Minnesota is at serious risk of losing a seat in Congress

Last week, I wrote about how Minnesota has, in recent years, been a net domestic loser of residents earning over $25,000 a year (it gains residents earning less than that) and in every age category. This is a subject we have dealt with before, notably in our 2016 report, Minnesotans on the Move to Lower Tax States.

Losing residents will have economic ramifications, especially if, as the evidence seems to suggest, those residents are among our state’s more highly skilled workers. But it will have other impacts as well.
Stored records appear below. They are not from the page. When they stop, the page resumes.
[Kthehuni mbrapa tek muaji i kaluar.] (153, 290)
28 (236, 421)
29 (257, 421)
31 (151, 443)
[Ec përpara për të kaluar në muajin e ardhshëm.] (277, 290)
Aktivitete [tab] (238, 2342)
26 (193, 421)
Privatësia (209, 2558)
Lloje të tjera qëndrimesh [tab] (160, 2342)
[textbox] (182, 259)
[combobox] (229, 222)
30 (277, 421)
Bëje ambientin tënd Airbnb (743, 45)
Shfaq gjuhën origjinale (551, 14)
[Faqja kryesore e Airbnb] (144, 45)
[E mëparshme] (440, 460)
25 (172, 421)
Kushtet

This week, MPR News ran the following story, titled Minnesota is at serious risk of losing seat in Congress

New population estimates released Wednesday show Minnesota is in serious trouble of losing a U.S. House seat and would have to leapfrog other states to keep its current eight.

The 2017 estimates from the U.S. Census Bureau forecast that Minnesota is about 30,500 people shy of retaining its current complement in Congress based on the population shifts in other parts of the country. The once-a-decade reapportionment won’t happen until after the official American head count done in 2020, so nothing is certain.

But Minnesota would have to catch several breaks to keep from losing ground. Two states also projected to lose seats — New York and West Virginia — were closer to keeping their current delegations intact. Three states that did wind up above the cut line — Alabama, Colorado and Rhode Island — did so narrowly.

So there are enough moving parts where Minnesota could still eke out its eight when the final figures come out following the exhaustive 2020 census. A lot is riding on the amount of effort state and local governments put into ensuring the federal count captures their populations as accurately as possible.

Minnesota’s 2017 population was pegged at 5,576,606, up from 5,457,173 in 2010. The growth percentage was just shy of the national average so State Demographer Susan Brower isn’t ready to concede the loss of a seat.

“It’s going to be hard but I don’t think it’s impossible,” she said. “I think it’s definitely in reach.”

Minnesota has had eight seats in Congress since the 1960s, when it lost one. It had lost another a few decades before that.

Redrawn political maps would be effective for the 2022 election cycle.

Under an analysis using a calculator from the University of Michigan’s Population Studies Research Center, the current population estimates would have the following effect on representation in the 435-seat Congress.

Gain seats:

  • Colorado +1
  • Florida +1
  • North Carolina +1
  • Oregon +1
  • Texas +2

Lose seats:

  • Illinois -1
  • Michigan -1
  • Minnesota -1
  • New York -1
  • Pennsylvania -1
  • West Virginia -1

(h/t @dataandinfo at American Public Media’s APM Research Lab)

How well is our state doing? People are voting with their feet.

John Phelan is an economist at Center of the American Experiment.